Entries in DNS (1)


Route 53 makes its debut, but impact is yet to come.

Amazon AWS today announced the release into beta of their own, hightly scalable DNS service, called Route 53.  (The name is an 'inside joke' based on the standard for DNS, according to which the Directory Name Service responds to queries on port 53.)  Werner Vogels, CTO at Amazon.com, has a nice introduction to DNS, its significance and a quick description of Route 53. 

Amazon Route 53 is a new service in the Amazon Web Services suite that manages DNS names and answers DNS queries. Route 53 provides Authoritative DNS functionality implemented using a world-wide network of highly-available DNS servers. Amazon Route 53 sets itself apart from other DNS services that are being offered in several ways:

A familiar cloud business model: A complete self-service environment with no sales people in the loop. No upfront commitments are necessary and you only pay for what you have used. The pricing is transparent and no bundling is required and no overage fees are charged.

Very fast update propagation times: One of the difficulties with many of the existing DNS services are the very long update propagation times, sometimes it may even take up to 24 hours before updates are received at all replicas. Modern systems require much faster update propagation to for example deal with outages. We have designed Route 53 to propagate updates very quickly and give the customer the tools to find out when all changes have been propagated.

Low-latency query resolution The query resolution functionality of Route 53 is based on anycast, which will route the request automatically to the DNS server that is the closest. This achieves very low-latency for queries which is crucial for the overall performance of internet applications. Anycast is also very robust in the presence of network or server failures as requests are automatically routed to the next closest server.

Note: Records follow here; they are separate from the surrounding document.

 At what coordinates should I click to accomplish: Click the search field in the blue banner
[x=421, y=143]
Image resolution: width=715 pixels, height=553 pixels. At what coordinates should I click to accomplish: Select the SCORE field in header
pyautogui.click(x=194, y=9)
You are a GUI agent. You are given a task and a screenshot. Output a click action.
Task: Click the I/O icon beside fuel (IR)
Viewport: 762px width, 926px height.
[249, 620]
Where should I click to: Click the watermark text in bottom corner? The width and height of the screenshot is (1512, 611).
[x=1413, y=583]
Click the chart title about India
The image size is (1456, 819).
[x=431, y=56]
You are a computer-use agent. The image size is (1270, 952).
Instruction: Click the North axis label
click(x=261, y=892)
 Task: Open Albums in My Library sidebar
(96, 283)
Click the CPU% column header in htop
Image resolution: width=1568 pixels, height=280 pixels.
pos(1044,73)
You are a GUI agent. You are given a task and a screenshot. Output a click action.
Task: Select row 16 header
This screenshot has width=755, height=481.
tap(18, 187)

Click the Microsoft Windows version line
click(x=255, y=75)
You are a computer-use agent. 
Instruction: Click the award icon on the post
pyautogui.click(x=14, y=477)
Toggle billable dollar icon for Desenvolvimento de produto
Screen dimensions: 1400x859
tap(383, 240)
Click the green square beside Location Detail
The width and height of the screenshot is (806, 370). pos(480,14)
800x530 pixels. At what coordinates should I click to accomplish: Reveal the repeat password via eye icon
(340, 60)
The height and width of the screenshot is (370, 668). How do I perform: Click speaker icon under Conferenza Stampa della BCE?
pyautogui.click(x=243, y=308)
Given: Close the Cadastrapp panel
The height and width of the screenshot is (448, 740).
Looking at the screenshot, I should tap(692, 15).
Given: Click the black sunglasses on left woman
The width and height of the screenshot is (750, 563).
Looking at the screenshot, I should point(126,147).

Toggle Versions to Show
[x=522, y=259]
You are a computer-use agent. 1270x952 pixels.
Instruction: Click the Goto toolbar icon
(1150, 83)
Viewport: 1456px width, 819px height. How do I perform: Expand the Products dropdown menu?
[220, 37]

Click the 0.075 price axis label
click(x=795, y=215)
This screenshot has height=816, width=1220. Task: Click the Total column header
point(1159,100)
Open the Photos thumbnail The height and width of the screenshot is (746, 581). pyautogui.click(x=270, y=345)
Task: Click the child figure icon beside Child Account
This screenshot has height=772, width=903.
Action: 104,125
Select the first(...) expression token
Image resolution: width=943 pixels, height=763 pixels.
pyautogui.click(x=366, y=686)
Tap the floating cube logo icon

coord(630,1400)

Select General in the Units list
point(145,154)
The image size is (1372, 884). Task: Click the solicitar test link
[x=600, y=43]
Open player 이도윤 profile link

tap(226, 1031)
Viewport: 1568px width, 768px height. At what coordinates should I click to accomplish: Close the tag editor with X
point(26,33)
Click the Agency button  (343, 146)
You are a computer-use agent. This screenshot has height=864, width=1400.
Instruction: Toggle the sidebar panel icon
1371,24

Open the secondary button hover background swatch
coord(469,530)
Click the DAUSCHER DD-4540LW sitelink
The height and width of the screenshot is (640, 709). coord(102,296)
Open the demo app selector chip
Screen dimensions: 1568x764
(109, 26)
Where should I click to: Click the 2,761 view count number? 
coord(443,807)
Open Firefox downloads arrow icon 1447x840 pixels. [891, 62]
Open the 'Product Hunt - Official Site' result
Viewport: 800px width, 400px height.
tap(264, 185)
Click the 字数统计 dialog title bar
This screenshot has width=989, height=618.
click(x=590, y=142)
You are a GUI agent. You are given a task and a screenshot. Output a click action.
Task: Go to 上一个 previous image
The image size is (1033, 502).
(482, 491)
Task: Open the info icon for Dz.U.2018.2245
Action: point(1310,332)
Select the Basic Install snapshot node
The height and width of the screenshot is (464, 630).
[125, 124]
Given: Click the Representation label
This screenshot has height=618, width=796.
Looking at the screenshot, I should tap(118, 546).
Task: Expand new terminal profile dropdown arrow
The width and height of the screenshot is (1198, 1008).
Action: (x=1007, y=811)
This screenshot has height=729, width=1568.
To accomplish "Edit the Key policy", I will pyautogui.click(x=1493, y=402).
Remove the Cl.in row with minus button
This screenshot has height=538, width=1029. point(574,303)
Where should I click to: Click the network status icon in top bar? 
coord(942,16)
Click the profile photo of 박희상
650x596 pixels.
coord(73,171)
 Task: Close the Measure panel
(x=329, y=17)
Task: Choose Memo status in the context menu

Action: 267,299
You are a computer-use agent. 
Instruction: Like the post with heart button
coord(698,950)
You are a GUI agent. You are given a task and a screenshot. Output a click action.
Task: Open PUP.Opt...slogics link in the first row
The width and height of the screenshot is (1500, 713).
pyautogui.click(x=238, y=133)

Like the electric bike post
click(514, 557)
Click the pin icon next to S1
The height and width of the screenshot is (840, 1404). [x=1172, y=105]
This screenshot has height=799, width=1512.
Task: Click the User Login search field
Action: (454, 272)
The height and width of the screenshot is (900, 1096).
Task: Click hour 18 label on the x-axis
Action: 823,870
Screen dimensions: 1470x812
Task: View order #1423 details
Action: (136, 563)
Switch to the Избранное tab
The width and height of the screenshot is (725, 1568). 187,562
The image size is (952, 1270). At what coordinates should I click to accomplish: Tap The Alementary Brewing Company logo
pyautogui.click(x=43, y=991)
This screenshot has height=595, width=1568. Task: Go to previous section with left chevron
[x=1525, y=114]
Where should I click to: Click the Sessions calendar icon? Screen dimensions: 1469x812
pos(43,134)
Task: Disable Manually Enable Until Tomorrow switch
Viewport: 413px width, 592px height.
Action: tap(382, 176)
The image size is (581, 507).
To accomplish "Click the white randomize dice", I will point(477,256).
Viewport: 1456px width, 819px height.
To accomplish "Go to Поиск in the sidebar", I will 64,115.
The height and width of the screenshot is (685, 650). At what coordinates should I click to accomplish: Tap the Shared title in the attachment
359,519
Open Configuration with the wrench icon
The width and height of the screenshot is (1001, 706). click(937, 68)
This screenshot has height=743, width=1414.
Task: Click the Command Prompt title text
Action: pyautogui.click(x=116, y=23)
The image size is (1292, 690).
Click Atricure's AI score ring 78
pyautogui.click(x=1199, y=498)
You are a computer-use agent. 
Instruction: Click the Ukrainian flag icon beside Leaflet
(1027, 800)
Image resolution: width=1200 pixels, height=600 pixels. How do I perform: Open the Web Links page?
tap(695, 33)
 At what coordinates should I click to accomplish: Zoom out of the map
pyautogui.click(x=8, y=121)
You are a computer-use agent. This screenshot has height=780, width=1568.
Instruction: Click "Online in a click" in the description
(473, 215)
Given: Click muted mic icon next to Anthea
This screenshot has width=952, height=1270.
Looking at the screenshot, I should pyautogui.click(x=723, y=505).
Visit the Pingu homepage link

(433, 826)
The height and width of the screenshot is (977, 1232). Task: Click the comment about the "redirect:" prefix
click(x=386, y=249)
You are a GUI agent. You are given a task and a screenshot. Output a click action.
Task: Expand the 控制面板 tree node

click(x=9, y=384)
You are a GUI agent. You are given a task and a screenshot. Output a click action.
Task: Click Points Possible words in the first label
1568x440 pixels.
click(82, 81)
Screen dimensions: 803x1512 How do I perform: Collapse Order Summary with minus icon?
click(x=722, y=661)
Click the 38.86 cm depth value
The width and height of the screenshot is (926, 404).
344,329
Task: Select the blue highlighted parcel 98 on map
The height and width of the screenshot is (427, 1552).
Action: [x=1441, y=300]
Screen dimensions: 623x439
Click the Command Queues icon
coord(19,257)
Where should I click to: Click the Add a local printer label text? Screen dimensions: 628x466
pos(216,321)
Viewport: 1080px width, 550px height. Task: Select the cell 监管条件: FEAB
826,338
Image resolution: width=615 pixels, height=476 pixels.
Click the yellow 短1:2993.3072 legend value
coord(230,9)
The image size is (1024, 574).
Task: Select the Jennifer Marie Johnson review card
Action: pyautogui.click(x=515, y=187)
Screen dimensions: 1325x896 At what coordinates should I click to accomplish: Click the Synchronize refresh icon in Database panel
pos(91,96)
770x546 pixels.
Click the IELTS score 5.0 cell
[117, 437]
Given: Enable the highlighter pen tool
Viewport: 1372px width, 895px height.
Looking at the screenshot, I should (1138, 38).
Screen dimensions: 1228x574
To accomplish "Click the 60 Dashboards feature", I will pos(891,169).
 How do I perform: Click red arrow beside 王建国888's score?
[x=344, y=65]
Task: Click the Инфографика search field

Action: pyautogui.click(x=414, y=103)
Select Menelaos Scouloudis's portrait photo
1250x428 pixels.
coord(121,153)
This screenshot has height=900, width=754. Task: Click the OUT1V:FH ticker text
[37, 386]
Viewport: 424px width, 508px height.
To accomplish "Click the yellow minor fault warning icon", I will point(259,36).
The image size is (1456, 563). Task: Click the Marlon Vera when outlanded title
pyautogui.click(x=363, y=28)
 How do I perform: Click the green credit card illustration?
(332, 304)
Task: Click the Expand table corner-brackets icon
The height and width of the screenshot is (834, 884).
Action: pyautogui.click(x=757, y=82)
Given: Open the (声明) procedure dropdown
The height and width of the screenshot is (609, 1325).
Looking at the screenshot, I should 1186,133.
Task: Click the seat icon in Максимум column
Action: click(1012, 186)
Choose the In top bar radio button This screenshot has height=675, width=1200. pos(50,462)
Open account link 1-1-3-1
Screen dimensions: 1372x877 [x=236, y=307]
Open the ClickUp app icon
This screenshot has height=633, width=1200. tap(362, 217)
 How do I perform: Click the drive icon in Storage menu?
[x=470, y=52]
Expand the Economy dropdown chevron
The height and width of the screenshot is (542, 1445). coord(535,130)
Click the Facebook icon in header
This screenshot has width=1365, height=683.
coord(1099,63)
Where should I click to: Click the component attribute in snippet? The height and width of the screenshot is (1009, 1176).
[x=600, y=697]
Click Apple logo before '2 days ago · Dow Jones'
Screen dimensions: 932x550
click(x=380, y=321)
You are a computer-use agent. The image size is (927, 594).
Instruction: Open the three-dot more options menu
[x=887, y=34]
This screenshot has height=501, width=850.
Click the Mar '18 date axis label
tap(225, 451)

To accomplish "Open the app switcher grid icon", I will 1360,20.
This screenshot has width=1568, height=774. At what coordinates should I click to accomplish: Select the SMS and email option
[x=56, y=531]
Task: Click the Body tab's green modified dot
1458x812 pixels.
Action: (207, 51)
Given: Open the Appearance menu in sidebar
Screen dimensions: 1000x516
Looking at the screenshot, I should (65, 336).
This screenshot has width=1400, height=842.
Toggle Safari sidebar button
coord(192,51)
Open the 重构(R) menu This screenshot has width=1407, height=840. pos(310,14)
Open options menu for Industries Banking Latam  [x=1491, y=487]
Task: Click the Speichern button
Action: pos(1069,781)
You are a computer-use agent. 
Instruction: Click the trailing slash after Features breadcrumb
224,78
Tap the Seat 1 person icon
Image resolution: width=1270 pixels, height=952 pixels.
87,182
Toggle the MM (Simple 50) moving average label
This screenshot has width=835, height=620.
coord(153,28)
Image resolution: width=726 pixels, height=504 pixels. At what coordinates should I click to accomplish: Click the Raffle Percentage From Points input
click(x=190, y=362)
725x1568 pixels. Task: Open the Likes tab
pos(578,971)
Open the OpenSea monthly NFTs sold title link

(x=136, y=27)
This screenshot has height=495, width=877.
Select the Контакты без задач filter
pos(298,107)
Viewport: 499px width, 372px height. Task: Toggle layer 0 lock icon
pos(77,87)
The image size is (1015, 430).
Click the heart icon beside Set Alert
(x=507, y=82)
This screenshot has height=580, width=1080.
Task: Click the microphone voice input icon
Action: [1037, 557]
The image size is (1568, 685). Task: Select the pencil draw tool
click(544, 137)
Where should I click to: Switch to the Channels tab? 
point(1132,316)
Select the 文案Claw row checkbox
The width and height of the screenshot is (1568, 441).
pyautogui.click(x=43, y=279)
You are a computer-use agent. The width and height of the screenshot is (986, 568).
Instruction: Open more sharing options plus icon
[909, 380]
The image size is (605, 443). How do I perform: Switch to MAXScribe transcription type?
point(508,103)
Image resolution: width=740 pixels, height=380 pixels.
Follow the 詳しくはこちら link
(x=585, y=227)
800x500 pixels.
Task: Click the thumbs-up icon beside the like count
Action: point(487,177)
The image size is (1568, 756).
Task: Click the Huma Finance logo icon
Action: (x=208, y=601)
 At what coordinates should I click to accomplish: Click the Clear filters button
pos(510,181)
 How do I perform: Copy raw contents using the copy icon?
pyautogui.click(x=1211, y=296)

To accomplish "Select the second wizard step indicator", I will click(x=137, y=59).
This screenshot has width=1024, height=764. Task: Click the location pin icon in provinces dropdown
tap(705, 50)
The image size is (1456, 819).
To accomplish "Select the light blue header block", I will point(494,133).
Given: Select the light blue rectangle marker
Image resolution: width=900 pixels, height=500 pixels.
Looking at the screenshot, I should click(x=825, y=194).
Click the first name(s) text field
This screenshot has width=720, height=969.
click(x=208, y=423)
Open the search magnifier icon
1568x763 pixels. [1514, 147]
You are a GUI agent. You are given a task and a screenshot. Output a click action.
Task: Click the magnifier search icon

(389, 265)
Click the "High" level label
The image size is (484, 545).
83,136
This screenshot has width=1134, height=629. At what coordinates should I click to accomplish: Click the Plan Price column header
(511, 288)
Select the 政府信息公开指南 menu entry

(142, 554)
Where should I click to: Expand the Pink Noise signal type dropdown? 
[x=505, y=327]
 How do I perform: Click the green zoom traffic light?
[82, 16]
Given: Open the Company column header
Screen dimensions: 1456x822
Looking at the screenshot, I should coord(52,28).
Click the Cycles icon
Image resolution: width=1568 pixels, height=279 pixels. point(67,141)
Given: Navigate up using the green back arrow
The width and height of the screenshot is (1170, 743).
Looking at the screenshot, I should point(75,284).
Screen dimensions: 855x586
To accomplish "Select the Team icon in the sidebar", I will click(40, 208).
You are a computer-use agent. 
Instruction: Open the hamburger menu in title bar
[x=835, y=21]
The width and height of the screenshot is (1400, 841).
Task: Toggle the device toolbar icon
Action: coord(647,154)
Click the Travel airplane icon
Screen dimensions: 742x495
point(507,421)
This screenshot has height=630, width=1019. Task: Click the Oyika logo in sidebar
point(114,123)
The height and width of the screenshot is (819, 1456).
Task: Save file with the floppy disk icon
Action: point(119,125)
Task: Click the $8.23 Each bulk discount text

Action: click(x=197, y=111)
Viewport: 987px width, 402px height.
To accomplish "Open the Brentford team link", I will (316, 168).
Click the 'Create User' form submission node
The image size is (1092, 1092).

No lock-in. While we have made sure that Route 53 works really well with other Amazon services such as Amazon EC2 and Amazon S3, it is not restricted to using it within AWS. You can use Route 53 with any of the resources and entities that you want to control, whether they are in the cloud or on premise.

At the risk of falling back on the old bromide (among internet types) that at the end of the day, it's ALWAYS a DNS problem, let's just say that this is as important a commercial offer as AWS has added in some time.  

I expect to read some fairly low-key responses to the introduction of Route 53.  Many will consider this another box to be checked when making a comparison of cloud infrastructure services.  And while most of us in the 'chattering class' haven't had the time yet to dig into it, nor get a feel for its performance, the importance of DNS to the composition of cloud-oriented applications should actually be appreciated as being massive.

Ultimately, cloud infrastructure and platforms offer the basis on which applications are composed, on which data is consumed after being squirrelled away and on which numerous assemblies get 'wired together'.  They depend on the discovery functionality of DNS, on the namespace management it affords and perhaps most importantly the resolution of 'identity' and 'location (in the network topology)'.

I'm looking forward to getting more details as to how else AWS and its customers will end up using Route 53.  Consider this: The extent to which internet-based applications, infrastructure and platforms use DNS is almost unfathomable. The patterns of DNS use generate exceptionally voluminous piles of data, but exceptionally valuable data which, through analysis tells an amazing amount about the applications and their end users.  These breadcrumbs and fingerprints are capable of being revealed by the cost-effective use of services like…wait for it… AWS.  I consider Route 53 to be a basis on which cloud infrastructure can be better monitored and managed, and a basis on which (for both good and evil) application behavior and application 'consumption' can be analyzed in exceptionally creative ways.